__What this task involves__
List every section heading in the SDLLC configuration text below, in order. Don't include the figure caption.

Configure SDLLC with Ethernet and Translational Bridging

SDLLC support over Ethernet combines translational bridging with Ethernet support of 37x5 FEP connections. Figure 127 shows SDLLC with Ethernet and translational bridging. The 3x75 FEP is attached to Router A through Ethernet. The same router is configured for translational bridging, which translates Ethernet packets into Token Ring packets and passes them across the WAN to Router B connected to the 3x74 cluster controller via a serial line. The LLC2 session terminates at Router B connected to the 3x74 cluster controller. In addition, Router B maintains an SDLC session from itself to the cluster controller.


Figure 127: SDLLC with Ethernet and Translational Bridging


Customize SDLLC Media Translation

To increase performance on connections involving SDLLC media translation, perform the tasks in the following sections:

Refer to "Other Customizing Considerations" at the end of this section for additional information.

Set the Largest LLC2 I-Frame Size

Generally, the router and the LLC2 device with which it communicates should support the same maximum SDLC I-frame size. The larger this value, the better the line is used, thus increasing performance.

Faster screen updates to 3278-style terminals often result by configuring the Token Ring FEP to send as large an I-frame as possible and then allowing the Cisco IOS software to segment the frame into multiple SDLC I-frames.

After the Token Ring FEP has been configured to send the largest possible I-frame, it is best to configure the software to support the same maximum I-frame size. The default is 516 bytes. The maximum value the software can support is 8144 bytes.

To set the largest LLC2 I-frame size, use the following command in interface configuration mode:
Command Purpose

sdllc ring-largest-frame value

Specify the largest I-frame size that can be sent or received by the designated LLC2 primary station.

Set the Largest SDLC I-Frame Size

Generally, the router and the SDLC device with which it communicates should support the same maximum SDLC I-frame size. The larger this value, the better the line is utilized, thus increasing performance.

__Information shown__
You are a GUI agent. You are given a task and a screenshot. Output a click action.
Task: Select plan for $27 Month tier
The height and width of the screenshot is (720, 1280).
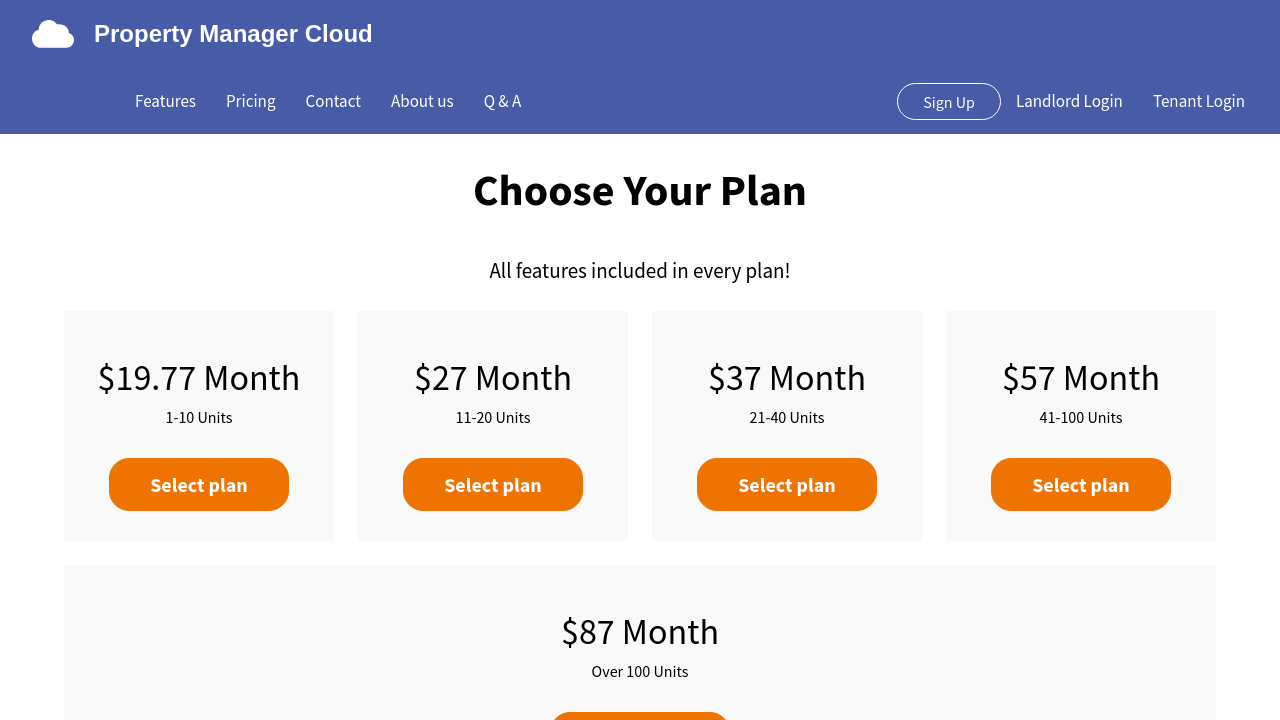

__Output for this task__
Configure SDLLC with Ethernet and Translational Bridging
Customize SDLLC Media Translation
Set the Largest LLC2 I-Frame Size
Set the Largest SDLC I-Frame Size